Enfin, après de grandes altercations, il fut resolust qu'il s'en iroient tous trois sur le grand chemin passant quy conduit au Bourg-la-Reine[10], peu esloigné du lieu où ils estoient, et que le premier gentilhomme quy se presenteroit à leurs yeux seroit conjuré par eux d'assister celuy quy estoit seul.
[Note 10: Ce lieu, ainsi que le carrefour de la Croix-de-Berny, qui en est proche, fut souvent choisi pour les duels. Son nom lui viendroit même, selon quelques auteurs, d'un combat livré entre deux princes, et dont la main d'une reine à obtenir auroit été la cause et le prix. (P. Villiers, _Manuel du voyageur aux environs de Paris_, 1804, in-12, t. 1er, p. 127.)]
Ils n'attendirent pas long-temps qu'ils aperceurent un cavalier à eux incogneu quy venoit à Paris, et auquel l'un d'eux luy demanda s'il estoit gentilhomme; à quoy ayant fait responce que vraiment il l'estoit, et d'ancienne extraction, ils luy expliquèrent aussy tost que, puisqu'il estoit tel, il ne les refuseroit pas d'une prière qu'ils luy vouloient faire, quy estoit de se battre entre eux et servir de second à ce gentilhomme duquel ils estoient ennemis. Ceste prière sembla de prime abord deplaire à ce cavalier, quy s'excusa d'estre de la partie sur ce qu'il disoit estre pressé d'achever son voyage et venir à Paris pour un procez de consequence, son procureur et advocat luy ayant mandé que sa personne y estoit requise; mesme il leur monstroit les armes dont il se devoit battre en ce conflict judiciaire, quy ny estoit plus expedient que le diabolique auquel on le vouloit faire entrer. Mais, voyant sa noblesse et son courage estre revoqués en doute par ces deux jaloux aventuriers d'honneur, il se sentist vivement piqué de cette pointille de mespris, et leur dict assez froidement (non toutesfois sans jurer et comme par manière d'acquit): Pourquoy m'importunez-vous tant? vous voyez qu'il ne m'en prie pas. A peine eut-il lasché cette parolle, que de la bouche de ce gentilhomme quy avoit besoin de luy sortirent des prières et supplications, avec protestations de luy en avoir toute sa vie (s'il en rechappoit) des ressentiments et obligations infiniment grandes, quy eussent peu emouvoir un diable mesme à se battre, eust-il esté aussy poltron que celuy de Rabelais[11].
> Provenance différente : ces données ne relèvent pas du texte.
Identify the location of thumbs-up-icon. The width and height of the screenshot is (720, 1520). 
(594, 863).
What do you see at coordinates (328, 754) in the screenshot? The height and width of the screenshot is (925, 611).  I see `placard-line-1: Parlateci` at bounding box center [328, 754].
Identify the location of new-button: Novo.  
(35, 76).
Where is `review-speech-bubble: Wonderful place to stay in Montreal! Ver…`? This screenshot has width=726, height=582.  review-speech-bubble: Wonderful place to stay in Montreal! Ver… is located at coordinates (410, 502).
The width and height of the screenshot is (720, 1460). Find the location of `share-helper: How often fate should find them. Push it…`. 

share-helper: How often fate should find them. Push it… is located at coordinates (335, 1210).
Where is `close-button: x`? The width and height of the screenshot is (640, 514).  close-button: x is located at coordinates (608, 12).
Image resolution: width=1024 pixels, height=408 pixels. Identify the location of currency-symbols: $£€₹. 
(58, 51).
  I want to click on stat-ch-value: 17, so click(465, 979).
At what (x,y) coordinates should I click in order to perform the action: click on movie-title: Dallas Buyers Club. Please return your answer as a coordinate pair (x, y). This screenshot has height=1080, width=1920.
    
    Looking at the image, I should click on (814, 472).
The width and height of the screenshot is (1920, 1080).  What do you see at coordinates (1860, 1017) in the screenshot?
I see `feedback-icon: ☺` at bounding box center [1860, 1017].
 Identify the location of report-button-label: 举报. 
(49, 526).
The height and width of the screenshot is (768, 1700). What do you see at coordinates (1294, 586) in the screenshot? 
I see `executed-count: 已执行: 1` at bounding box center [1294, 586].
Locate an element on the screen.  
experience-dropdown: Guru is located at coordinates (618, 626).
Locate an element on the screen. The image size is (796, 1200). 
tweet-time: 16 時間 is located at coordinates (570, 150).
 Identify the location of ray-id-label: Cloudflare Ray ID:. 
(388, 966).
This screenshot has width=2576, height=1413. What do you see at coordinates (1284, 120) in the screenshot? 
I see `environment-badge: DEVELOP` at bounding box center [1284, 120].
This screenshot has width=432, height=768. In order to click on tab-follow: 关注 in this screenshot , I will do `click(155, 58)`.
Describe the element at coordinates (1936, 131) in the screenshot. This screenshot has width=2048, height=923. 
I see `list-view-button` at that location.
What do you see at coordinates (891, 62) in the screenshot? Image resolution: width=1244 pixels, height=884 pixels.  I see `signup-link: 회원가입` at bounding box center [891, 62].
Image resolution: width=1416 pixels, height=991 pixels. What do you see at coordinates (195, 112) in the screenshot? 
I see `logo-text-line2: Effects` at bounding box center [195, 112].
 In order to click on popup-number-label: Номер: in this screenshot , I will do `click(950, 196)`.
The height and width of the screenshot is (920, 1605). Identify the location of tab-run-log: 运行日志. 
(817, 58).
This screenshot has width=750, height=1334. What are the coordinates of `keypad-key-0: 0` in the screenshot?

[Note 11: «Au temps que j'estudiois à l'escole de Tolette, dit Panurge, le reverend père en diable Picatris, recteur de la faculté diabologique, nous disoit que naturellement les diables craignent la splendeur des espées aussi bien que la lueur du soleil. De faict Hercules, descendant en enfer à touts les diables, ne leur feit tant de paour, ayant seullement sa peau de lion et sa massue, comme après feit Eneas estant couvert d'un harnois resplendissant et guarny de son bragmard bien appoinct, fourby et desrouillé à l'ayde et conseil de la sibylle Cumane. C'estoit peult-estre la cause pourquoy le seigneur Jean-Jacques Trivolse, mourant à Chartres, demanda son espée et mourut l'espée nue au poing, s'escrimant tout autour du lict, comme vaillant et chevalereux, et par ceste escrime mettant en fuitte tous les diables qui le guettoient au passage de la mort.» _Pantagruel_, liv. 3, ch. 23.]